**DIRECTIONS:**
Retyping the records exactly is the whole task.

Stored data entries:

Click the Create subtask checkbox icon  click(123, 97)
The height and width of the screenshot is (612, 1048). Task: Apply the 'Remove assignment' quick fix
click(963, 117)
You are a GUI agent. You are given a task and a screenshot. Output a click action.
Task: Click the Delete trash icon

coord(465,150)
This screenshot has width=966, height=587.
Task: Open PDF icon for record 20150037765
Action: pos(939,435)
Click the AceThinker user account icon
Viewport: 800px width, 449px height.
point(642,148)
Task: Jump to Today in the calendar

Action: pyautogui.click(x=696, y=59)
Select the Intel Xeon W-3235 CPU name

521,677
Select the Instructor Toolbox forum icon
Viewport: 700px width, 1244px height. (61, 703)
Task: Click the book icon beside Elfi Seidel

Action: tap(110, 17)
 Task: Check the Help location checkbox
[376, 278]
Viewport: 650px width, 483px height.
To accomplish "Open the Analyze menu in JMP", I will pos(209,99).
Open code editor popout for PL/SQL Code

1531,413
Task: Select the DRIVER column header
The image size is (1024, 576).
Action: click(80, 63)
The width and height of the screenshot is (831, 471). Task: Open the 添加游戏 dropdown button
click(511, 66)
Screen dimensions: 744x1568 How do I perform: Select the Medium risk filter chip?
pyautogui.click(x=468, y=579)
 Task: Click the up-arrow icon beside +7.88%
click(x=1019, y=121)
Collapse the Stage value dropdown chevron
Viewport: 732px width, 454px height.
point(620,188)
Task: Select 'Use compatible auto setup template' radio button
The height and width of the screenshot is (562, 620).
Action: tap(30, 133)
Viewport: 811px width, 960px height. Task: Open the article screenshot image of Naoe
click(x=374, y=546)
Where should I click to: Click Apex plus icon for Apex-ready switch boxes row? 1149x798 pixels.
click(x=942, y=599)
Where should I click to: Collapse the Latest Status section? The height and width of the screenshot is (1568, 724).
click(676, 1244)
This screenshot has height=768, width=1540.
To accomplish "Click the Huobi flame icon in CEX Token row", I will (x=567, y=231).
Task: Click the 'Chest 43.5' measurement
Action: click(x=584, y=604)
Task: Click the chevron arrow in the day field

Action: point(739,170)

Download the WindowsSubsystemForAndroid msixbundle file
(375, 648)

**SOLUTION BELOW:**
Click the Create subtask checkbox icon  click(123, 97)
The height and width of the screenshot is (612, 1048). Task: Apply the 'Remove assignment' quick fix
click(963, 117)
You are a GUI agent. You are given a task and a screenshot. Output a click action.
Task: Click the Delete trash icon

coord(465,150)
This screenshot has width=966, height=587.
Task: Open PDF icon for record 20150037765
Action: pos(939,435)
Click the AceThinker user account icon
Viewport: 800px width, 449px height.
point(642,148)
Task: Jump to Today in the calendar

Action: pyautogui.click(x=696, y=59)
Select the Intel Xeon W-3235 CPU name

521,677
Select the Instructor Toolbox forum icon
Viewport: 700px width, 1244px height. (61, 703)
Task: Click the book icon beside Elfi Seidel

Action: tap(110, 17)
 Task: Check the Help location checkbox
[376, 278]
Viewport: 650px width, 483px height.
To accomplish "Open the Analyze menu in JMP", I will pos(209,99).
Open code editor popout for PL/SQL Code

1531,413
Task: Select the DRIVER column header
The image size is (1024, 576).
Action: click(80, 63)
The width and height of the screenshot is (831, 471). Task: Open the 添加游戏 dropdown button
click(511, 66)
Screen dimensions: 744x1568 How do I perform: Select the Medium risk filter chip?
pyautogui.click(x=468, y=579)
 Task: Click the up-arrow icon beside +7.88%
click(x=1019, y=121)
Collapse the Stage value dropdown chevron
Viewport: 732px width, 454px height.
point(620,188)
Task: Select 'Use compatible auto setup template' radio button
The height and width of the screenshot is (562, 620).
Action: tap(30, 133)
Viewport: 811px width, 960px height. Task: Open the article screenshot image of Naoe
click(x=374, y=546)
Where should I click to: Click Apex plus icon for Apex-ready switch boxes row? 1149x798 pixels.
click(x=942, y=599)
Where should I click to: Collapse the Latest Status section? The height and width of the screenshot is (1568, 724).
click(676, 1244)
This screenshot has height=768, width=1540.
To accomplish "Click the Huobi flame icon in CEX Token row", I will (x=567, y=231).
Task: Click the 'Chest 43.5' measurement
Action: click(x=584, y=604)
Task: Click the chevron arrow in the day field

Action: point(739,170)

Download the WindowsSubsystemForAndroid msixbundle file
(375, 648)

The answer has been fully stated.